▶ [Exercise data]
◆ ◆ ◆
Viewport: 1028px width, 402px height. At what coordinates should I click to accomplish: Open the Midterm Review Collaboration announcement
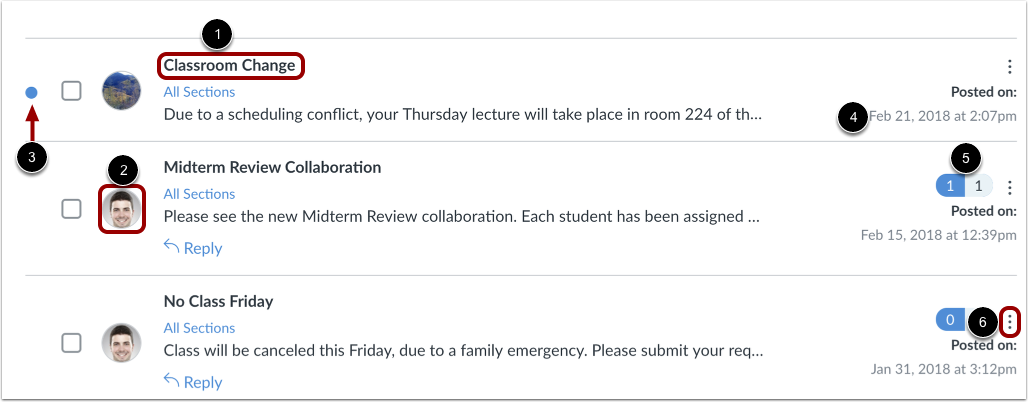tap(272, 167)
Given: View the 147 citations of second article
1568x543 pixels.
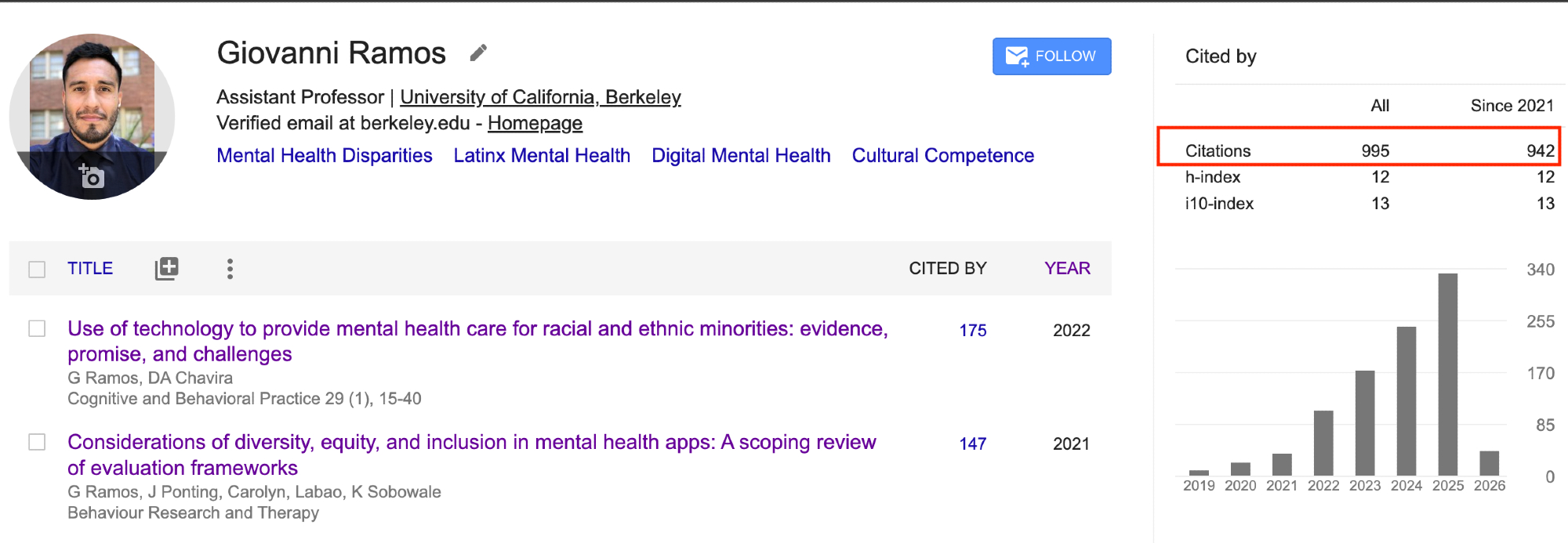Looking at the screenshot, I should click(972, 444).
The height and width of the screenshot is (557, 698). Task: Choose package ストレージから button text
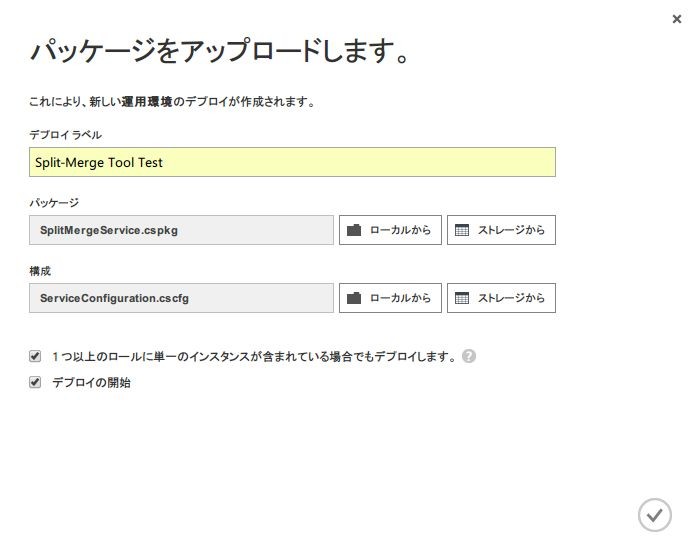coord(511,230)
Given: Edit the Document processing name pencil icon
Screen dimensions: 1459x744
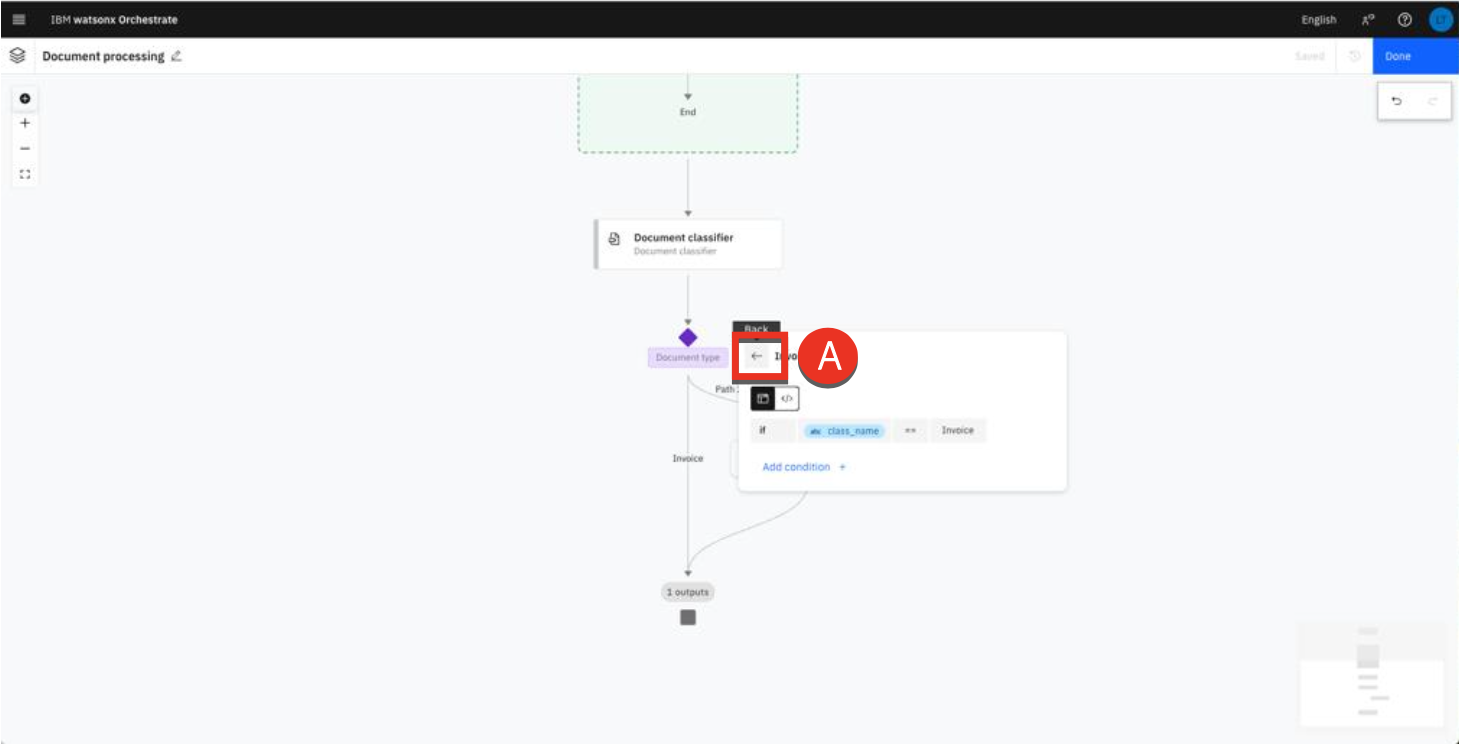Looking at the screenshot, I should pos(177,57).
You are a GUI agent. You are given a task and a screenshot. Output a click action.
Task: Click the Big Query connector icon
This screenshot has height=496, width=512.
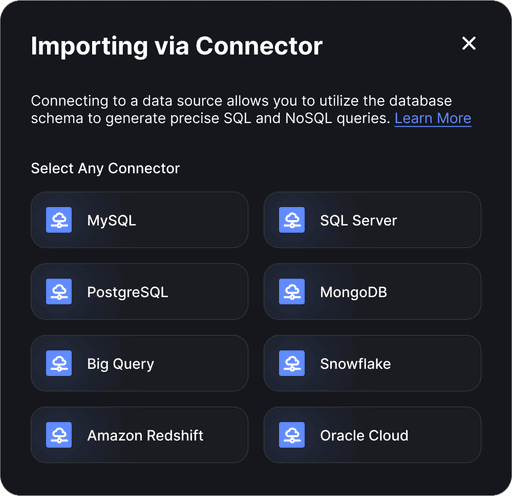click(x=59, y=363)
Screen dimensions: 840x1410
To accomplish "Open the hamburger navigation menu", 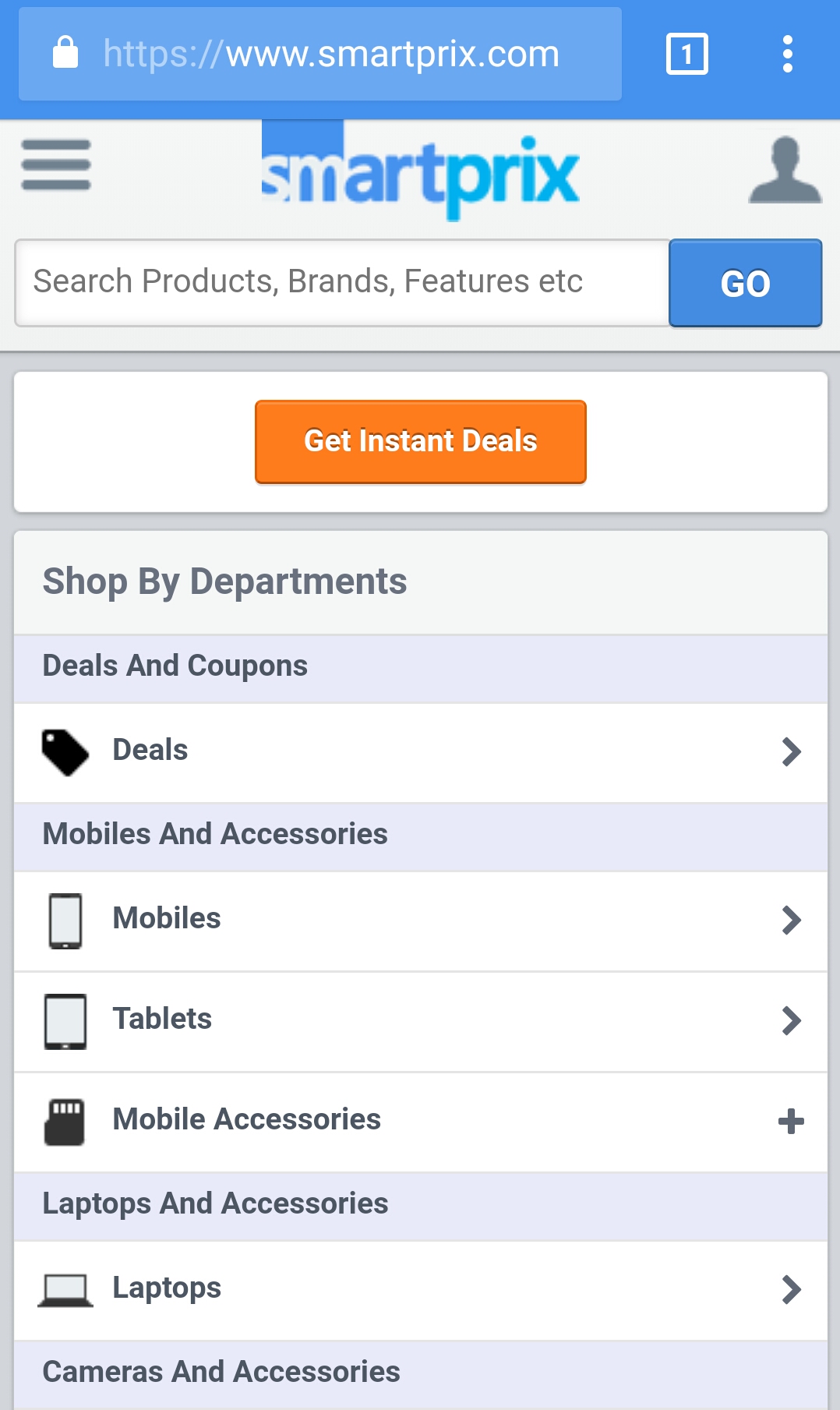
◆ ◆ ◆
Go through the records and gather the lines that hold "icon".

▶ [Solution for this exercise]
Given: Edit the Document processing name pencil icon
Task: Click the Big Query connector icon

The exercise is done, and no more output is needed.